The reality today is the fate of thousands of Chakma-Hajong refugees who call Arunachal their home as well as indigenous communities of Arunachal who don’t want them in their land. Though the current SC verdict is on grant of citizenship to the Chakmas and Hajongs who migrated to India during 1964-69 but the state is host to thousands of them.
These refugees remain in their designated and nearby areas, mostly encroaching into community land because of burgeoning population, at the same time many Chakma-Hajong refugees own land and business establishments.
In Diyun-Bordumsa, Miao, Chongkham area, the refugees are a force to be reckoned with, not just because of their number but because they are hard working and run the local economy. They work everywhere where the indigenous population would not think of even venturing into; be it running the vegetable markets, tending to the paddy fields as hired labourers or as household workers.
Under such a backdrop, it is perhaps time to come up with a set of realistic policy that would serve as a road map for tackling the
peculiar refugee issue.
Though the issue is highly emotive and contentious, the state and the Centre have to find a middle path and evaluate refugee status and rights vis-à-vis indigenous populations against the milieu of international conventions.
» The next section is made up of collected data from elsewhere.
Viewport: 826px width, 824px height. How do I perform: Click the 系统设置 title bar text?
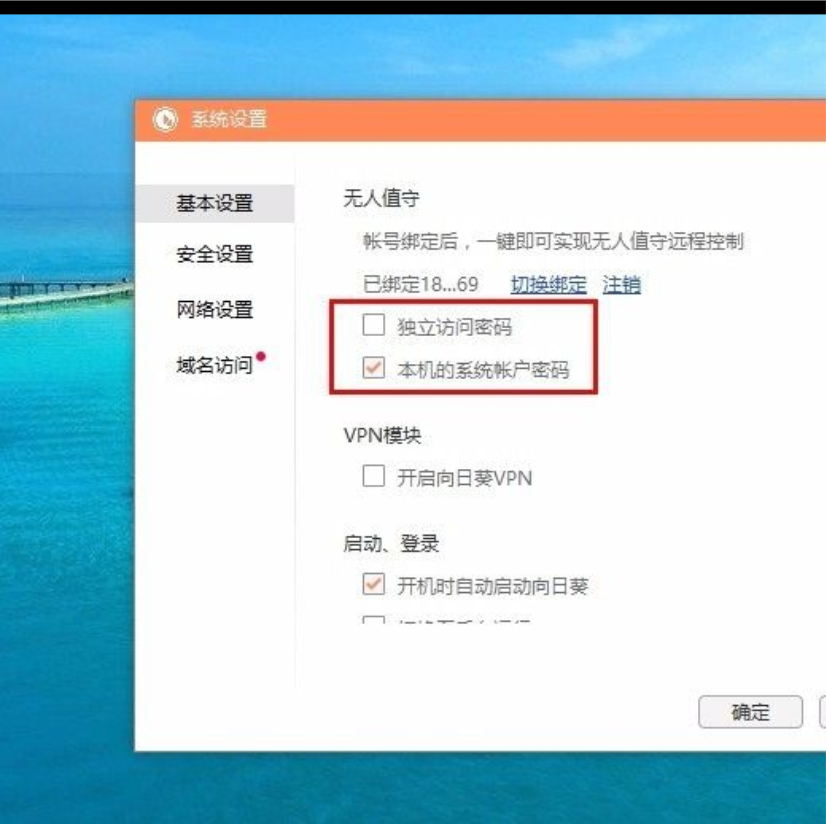[229, 119]
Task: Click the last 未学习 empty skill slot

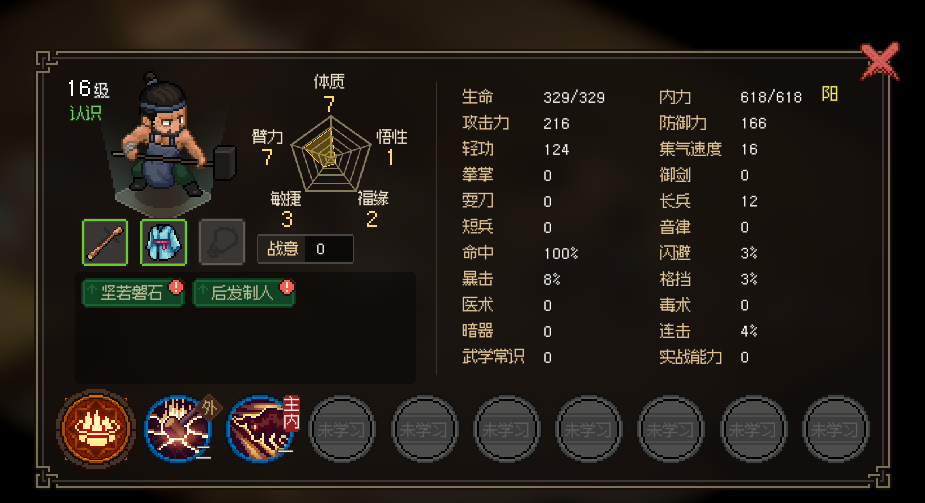Action: pos(835,429)
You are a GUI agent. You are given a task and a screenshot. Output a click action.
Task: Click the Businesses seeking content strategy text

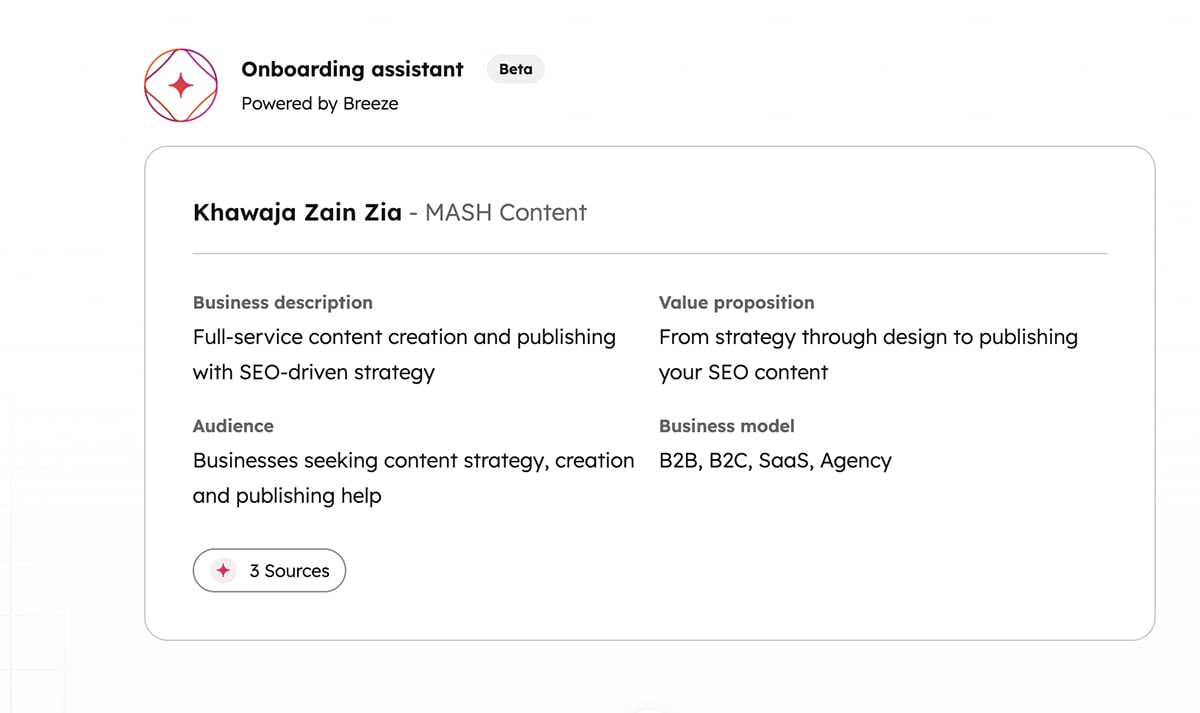click(x=413, y=461)
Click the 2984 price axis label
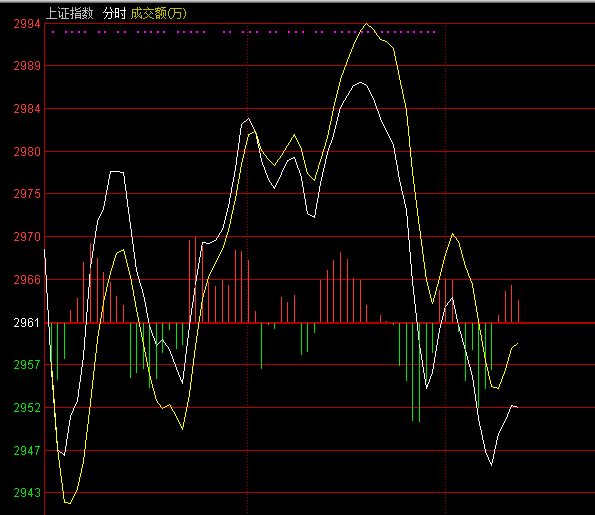This screenshot has width=595, height=515. coord(27,109)
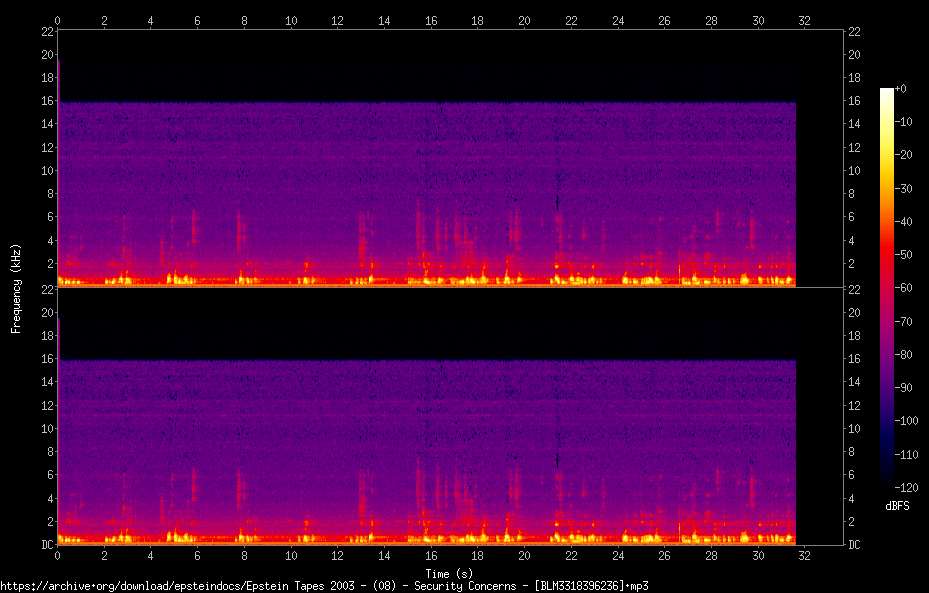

The Court has already stated that when the Chakmas and Hajongs were settled in NEFA from 1964 – 69, there were no elected bodies and that the laws applicable in the State of Arunachal Pradesh including Government of India Act-1870, the Bengal Eastern Frontier Regulation-1873, the Scheduled District Act-1874, the Assam Frontier Tract Regulation-1880, the Assam Frontier Forest Regulation-1891, the Chin Hills Regulations-1896 and the Assam Frontier (Administration of Justice) Regulation-1945 were not taken into account. This gives enough scope to the state government as well as All Arunachal Pradesh Students Union for further discussion as well as appeals in the Court.
So far, people of the state are unanimous that they have no problem with the grant of Indian citizenship to these refugees, provided they do not continue to stay in Arunachal Pradesh. That’s a tough call as no other state would be willing to take them given the number.
Now, what is the way forward?
In 1994, the peak year of anti refugee movement in the state, when the refugees were asked to leave the state, Assam had ordered shoot at sight. The provocative act in Assam and Arunachal did nothing good instead the refugees got the attention and sympathy of the world including the Amnesty International. Perhaps, it is time the government and students make its stand clear, non-violently, for the Court and the world to notice.
The SC has been consistent that rights and privileges are granted to the refugees and recent verdict states that as recognized by judicial decisions, the refugees are not required to obtain any Inner Line permit as they are settled in the state.
Though the next two months are crucial for the fate of the indigenous communities of the state as well as the refugees but it is unlikely that a final verdict will come out soon. The Court will drag on, giving the state as well as the refugees’ uncertain times. Uncertain, it has been since the late 60s for all stakeholders and it will be in future too, no matter what indigenous communities or refugees wish for.